> **GIVEN ENTRIES**
========

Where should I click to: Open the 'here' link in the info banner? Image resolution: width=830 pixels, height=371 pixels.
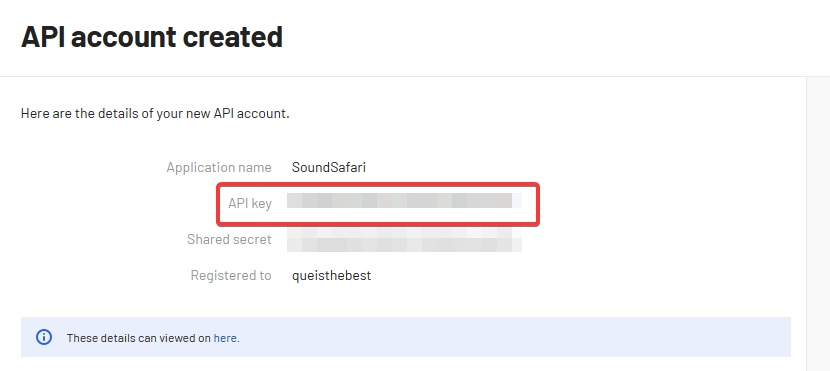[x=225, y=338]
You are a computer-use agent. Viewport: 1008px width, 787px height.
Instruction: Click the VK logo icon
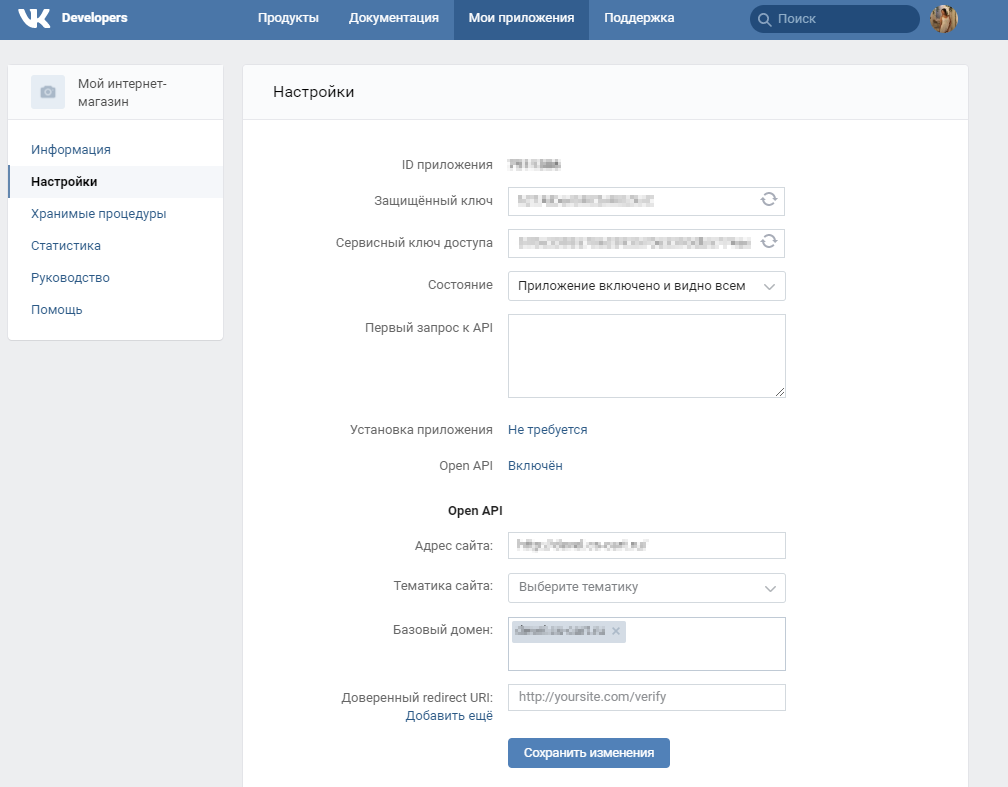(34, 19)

========

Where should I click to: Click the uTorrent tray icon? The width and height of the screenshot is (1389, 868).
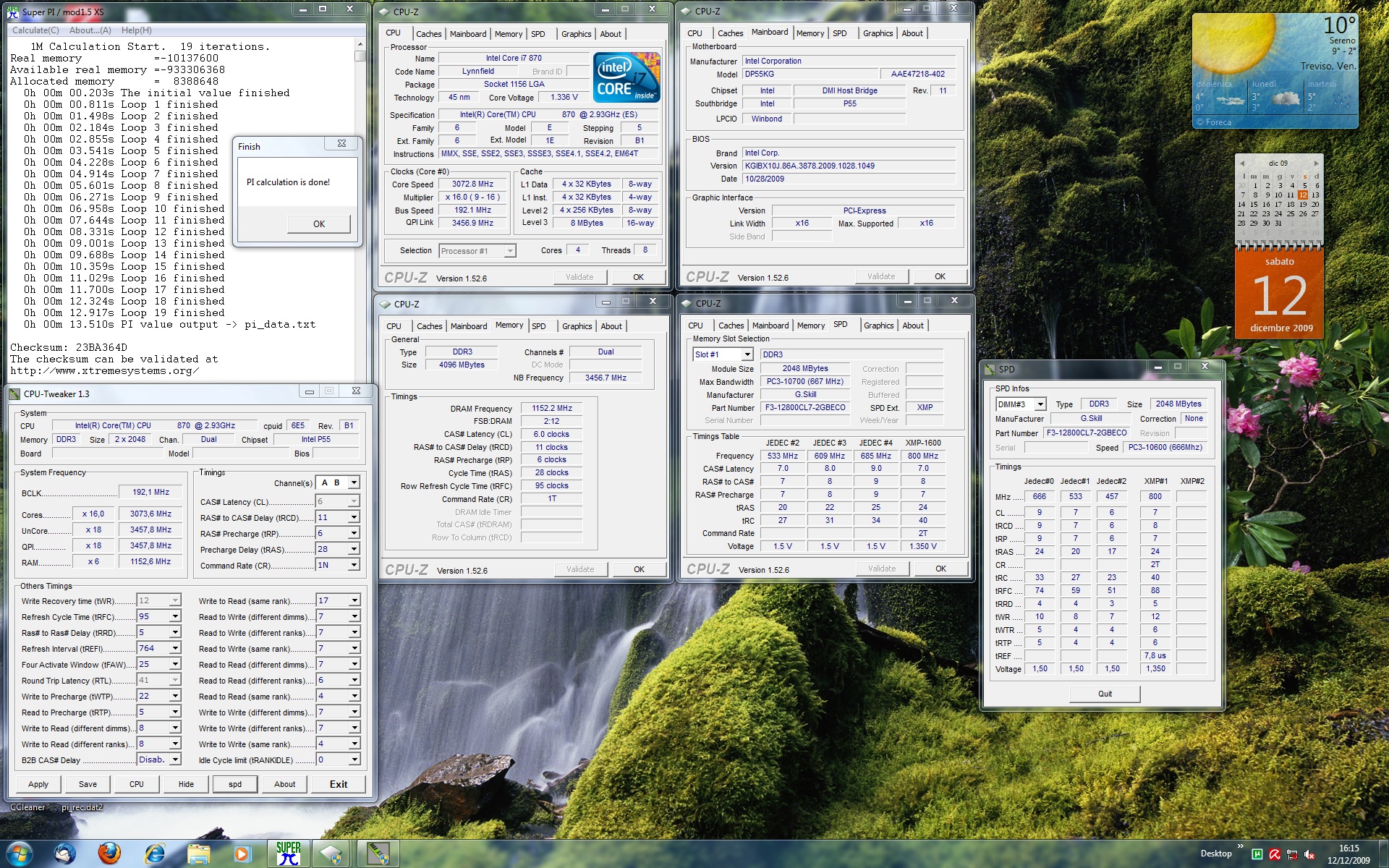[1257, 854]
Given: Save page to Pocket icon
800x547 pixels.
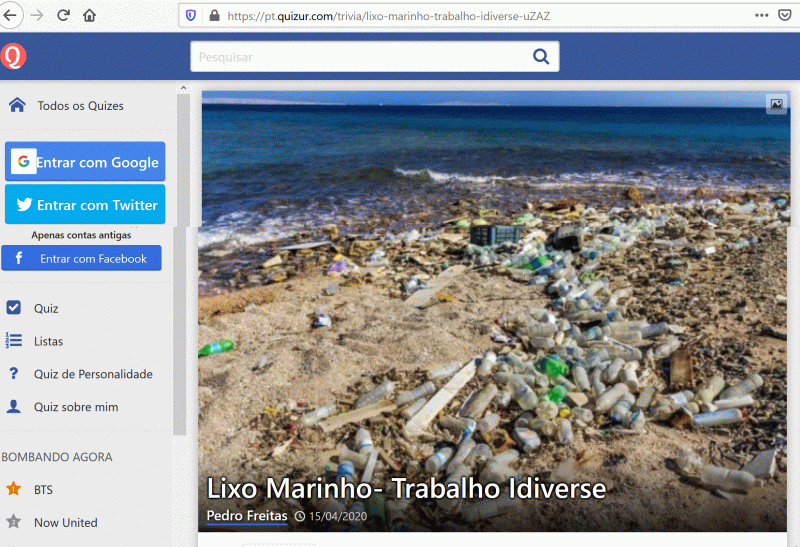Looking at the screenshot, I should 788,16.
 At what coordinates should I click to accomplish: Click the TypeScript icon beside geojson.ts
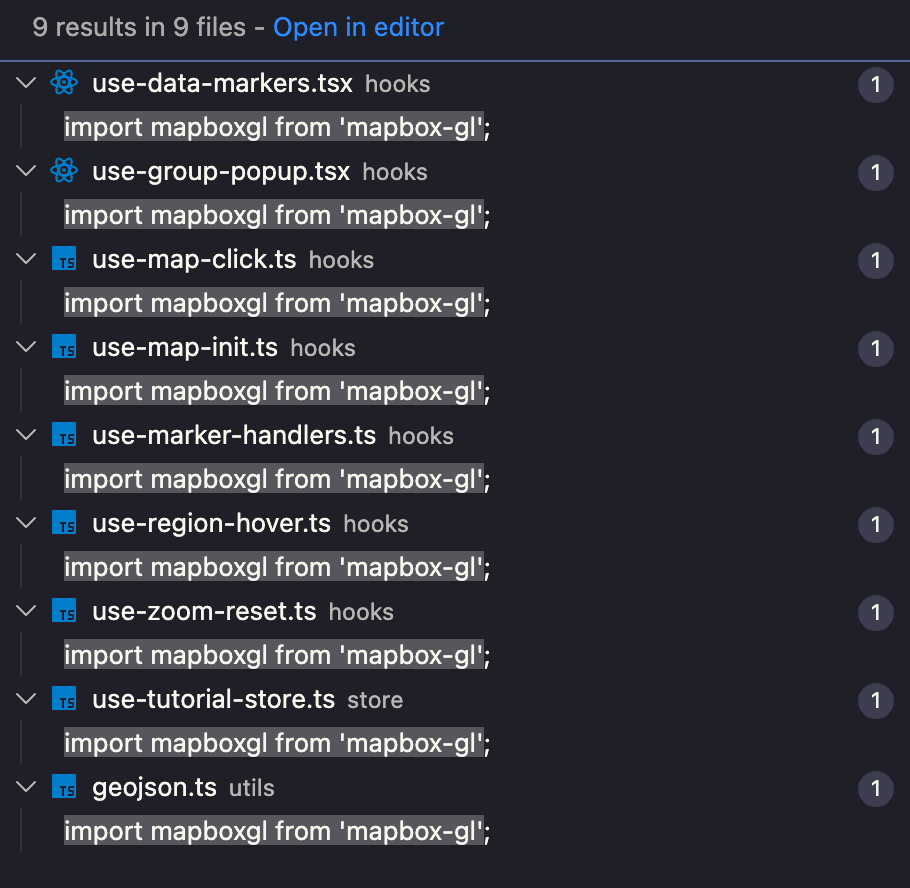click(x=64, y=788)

========

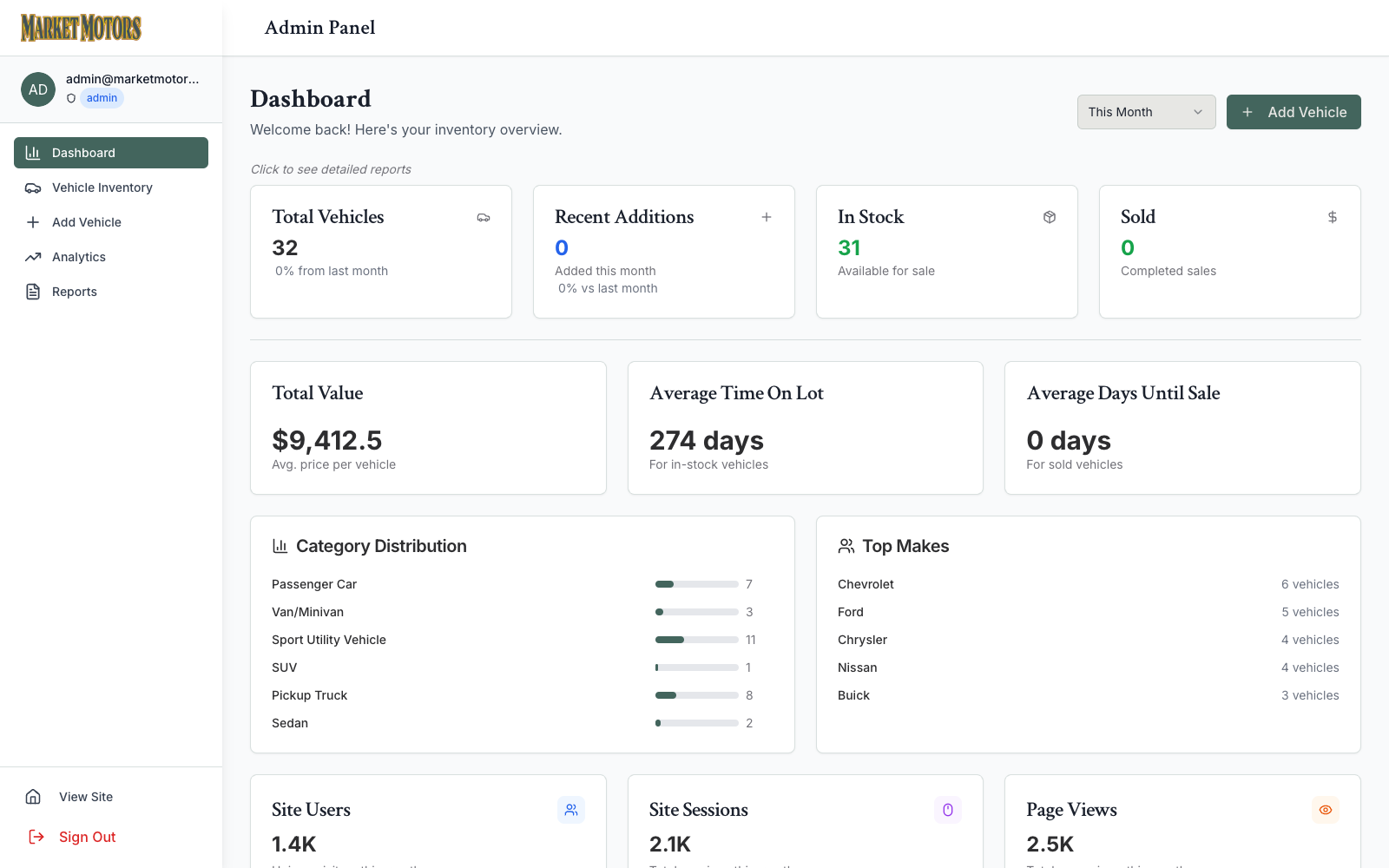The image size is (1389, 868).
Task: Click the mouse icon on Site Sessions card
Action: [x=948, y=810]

========

> **PROMPT**
Copy everything from the line that contains "Given: Save page to Pocket icon" down to the line that contains "click(x=64, y=788)", both included, exactly as those entries appear, leaving out the pictures.

> **WORKED SOLUTION**
Given: Save page to Pocket icon
800x547 pixels.
Looking at the screenshot, I should 788,16.
 At what coordinates should I click to accomplish: Click the TypeScript icon beside geojson.ts
click(x=64, y=788)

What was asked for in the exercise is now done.